DATA TO USE section start

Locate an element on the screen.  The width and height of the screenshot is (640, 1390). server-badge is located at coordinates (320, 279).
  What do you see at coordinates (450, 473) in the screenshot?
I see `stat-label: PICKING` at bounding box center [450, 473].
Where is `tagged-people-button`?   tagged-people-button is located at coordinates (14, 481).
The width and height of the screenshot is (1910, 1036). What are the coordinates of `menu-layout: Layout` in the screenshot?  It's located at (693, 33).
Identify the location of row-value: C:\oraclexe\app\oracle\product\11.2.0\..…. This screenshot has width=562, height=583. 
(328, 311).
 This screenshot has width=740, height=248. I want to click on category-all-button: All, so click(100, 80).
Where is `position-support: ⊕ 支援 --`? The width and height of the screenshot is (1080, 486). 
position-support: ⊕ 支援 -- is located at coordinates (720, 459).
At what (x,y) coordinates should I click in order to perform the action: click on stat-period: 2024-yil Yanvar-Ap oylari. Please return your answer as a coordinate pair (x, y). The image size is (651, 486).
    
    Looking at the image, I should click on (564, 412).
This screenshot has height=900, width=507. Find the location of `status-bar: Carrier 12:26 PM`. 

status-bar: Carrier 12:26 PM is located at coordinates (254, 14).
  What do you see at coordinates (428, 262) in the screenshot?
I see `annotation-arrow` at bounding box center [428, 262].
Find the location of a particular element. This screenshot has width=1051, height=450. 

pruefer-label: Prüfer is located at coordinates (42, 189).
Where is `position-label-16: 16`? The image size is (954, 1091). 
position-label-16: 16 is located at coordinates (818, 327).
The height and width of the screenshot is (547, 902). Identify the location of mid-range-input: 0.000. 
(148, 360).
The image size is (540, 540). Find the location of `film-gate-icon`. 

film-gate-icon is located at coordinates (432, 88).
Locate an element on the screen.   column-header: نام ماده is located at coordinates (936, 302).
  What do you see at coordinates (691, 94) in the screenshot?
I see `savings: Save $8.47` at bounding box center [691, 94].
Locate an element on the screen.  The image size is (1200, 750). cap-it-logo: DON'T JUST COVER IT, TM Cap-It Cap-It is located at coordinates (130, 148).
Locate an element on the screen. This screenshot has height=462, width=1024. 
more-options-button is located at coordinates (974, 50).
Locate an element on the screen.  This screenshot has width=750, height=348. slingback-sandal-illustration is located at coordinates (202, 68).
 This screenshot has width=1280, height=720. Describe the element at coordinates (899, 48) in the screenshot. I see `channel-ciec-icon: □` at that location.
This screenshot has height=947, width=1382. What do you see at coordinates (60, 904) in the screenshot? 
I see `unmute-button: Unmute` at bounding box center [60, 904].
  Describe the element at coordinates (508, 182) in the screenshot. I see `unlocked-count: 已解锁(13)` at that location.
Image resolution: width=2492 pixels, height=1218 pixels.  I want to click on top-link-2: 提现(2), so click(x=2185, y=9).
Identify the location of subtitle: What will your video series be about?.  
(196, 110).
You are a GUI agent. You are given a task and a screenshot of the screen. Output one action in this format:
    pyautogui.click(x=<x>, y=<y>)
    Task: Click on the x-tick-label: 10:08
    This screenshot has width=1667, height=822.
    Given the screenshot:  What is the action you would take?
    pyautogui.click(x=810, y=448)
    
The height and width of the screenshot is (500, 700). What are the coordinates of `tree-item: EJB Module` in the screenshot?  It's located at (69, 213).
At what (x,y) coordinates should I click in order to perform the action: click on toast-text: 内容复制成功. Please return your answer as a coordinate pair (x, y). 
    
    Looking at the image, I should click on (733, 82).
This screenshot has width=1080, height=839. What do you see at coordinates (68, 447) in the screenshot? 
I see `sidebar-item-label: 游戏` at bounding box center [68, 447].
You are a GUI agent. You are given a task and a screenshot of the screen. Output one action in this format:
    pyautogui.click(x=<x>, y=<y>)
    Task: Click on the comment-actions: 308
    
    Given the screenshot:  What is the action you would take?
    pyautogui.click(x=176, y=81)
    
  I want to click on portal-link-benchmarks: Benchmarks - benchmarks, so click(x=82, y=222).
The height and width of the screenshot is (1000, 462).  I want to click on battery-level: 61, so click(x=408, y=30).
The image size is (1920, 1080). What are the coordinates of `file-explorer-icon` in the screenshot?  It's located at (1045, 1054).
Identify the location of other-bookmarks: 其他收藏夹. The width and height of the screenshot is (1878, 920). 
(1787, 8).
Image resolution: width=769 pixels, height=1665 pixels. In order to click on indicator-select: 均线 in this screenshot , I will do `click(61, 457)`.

DATA TO USE section end

Copy all of these lines exactly as they appear.

Locate an element on the screen.  The width and height of the screenshot is (640, 1390). server-badge is located at coordinates (320, 279).
  What do you see at coordinates (450, 473) in the screenshot?
I see `stat-label: PICKING` at bounding box center [450, 473].
Where is `tagged-people-button`?   tagged-people-button is located at coordinates (14, 481).
The width and height of the screenshot is (1910, 1036). What are the coordinates of `menu-layout: Layout` in the screenshot?  It's located at (693, 33).
Identify the location of row-value: C:\oraclexe\app\oracle\product\11.2.0\..…. This screenshot has width=562, height=583. 
(328, 311).
 This screenshot has width=740, height=248. I want to click on category-all-button: All, so click(100, 80).
Where is `position-support: ⊕ 支援 --`? The width and height of the screenshot is (1080, 486). 
position-support: ⊕ 支援 -- is located at coordinates (720, 459).
At what (x,y) coordinates should I click in order to perform the action: click on stat-period: 2024-yil Yanvar-Ap oylari. Please return your answer as a coordinate pair (x, y). The image size is (651, 486).
    
    Looking at the image, I should click on (564, 412).
This screenshot has height=900, width=507. Find the location of `status-bar: Carrier 12:26 PM`. 

status-bar: Carrier 12:26 PM is located at coordinates (254, 14).
  What do you see at coordinates (428, 262) in the screenshot?
I see `annotation-arrow` at bounding box center [428, 262].
Find the location of a particular element. This screenshot has width=1051, height=450. 

pruefer-label: Prüfer is located at coordinates (42, 189).
Where is `position-label-16: 16`? The image size is (954, 1091). 
position-label-16: 16 is located at coordinates (818, 327).
The height and width of the screenshot is (547, 902). Identify the location of mid-range-input: 0.000. 
(148, 360).
The image size is (540, 540). Find the location of `film-gate-icon`. 

film-gate-icon is located at coordinates (432, 88).
Locate an element on the screen.   column-header: نام ماده is located at coordinates (936, 302).
  What do you see at coordinates (691, 94) in the screenshot?
I see `savings: Save $8.47` at bounding box center [691, 94].
Locate an element on the screen.  The image size is (1200, 750). cap-it-logo: DON'T JUST COVER IT, TM Cap-It Cap-It is located at coordinates (130, 148).
Locate an element on the screen. This screenshot has height=462, width=1024. 
more-options-button is located at coordinates (974, 50).
Locate an element on the screen.  This screenshot has width=750, height=348. slingback-sandal-illustration is located at coordinates (202, 68).
 This screenshot has width=1280, height=720. Describe the element at coordinates (899, 48) in the screenshot. I see `channel-ciec-icon: □` at that location.
This screenshot has height=947, width=1382. What do you see at coordinates (60, 904) in the screenshot? 
I see `unmute-button: Unmute` at bounding box center [60, 904].
  Describe the element at coordinates (508, 182) in the screenshot. I see `unlocked-count: 已解锁(13)` at that location.
Image resolution: width=2492 pixels, height=1218 pixels.  I want to click on top-link-2: 提现(2), so click(x=2185, y=9).
Identify the location of subtitle: What will your video series be about?.  
(196, 110).
You are a GUI agent. You are given a task and a screenshot of the screen. Output one action in this format:
    pyautogui.click(x=<x>, y=<y>)
    Task: Click on the x-tick-label: 10:08
    This screenshot has width=1667, height=822.
    Given the screenshot:  What is the action you would take?
    pyautogui.click(x=810, y=448)
    
The height and width of the screenshot is (500, 700). What are the coordinates of `tree-item: EJB Module` in the screenshot?  It's located at (69, 213).
At what (x,y) coordinates should I click in order to perform the action: click on toast-text: 内容复制成功. Please return your answer as a coordinate pair (x, y). 
    
    Looking at the image, I should click on (733, 82).
This screenshot has width=1080, height=839. What do you see at coordinates (68, 447) in the screenshot? 
I see `sidebar-item-label: 游戏` at bounding box center [68, 447].
You are a GUI agent. You are given a task and a screenshot of the screen. Output one action in this format:
    pyautogui.click(x=<x>, y=<y>)
    Task: Click on the comment-actions: 308
    
    Given the screenshot:  What is the action you would take?
    pyautogui.click(x=176, y=81)
    
  I want to click on portal-link-benchmarks: Benchmarks - benchmarks, so click(x=82, y=222).
The height and width of the screenshot is (1000, 462).  I want to click on battery-level: 61, so click(x=408, y=30).
The image size is (1920, 1080). What are the coordinates of `file-explorer-icon` in the screenshot?  It's located at (1045, 1054).
Identify the location of other-bookmarks: 其他收藏夹. The width and height of the screenshot is (1878, 920). 
(1787, 8).
Image resolution: width=769 pixels, height=1665 pixels. In order to click on indicator-select: 均线 in this screenshot , I will do `click(61, 457)`.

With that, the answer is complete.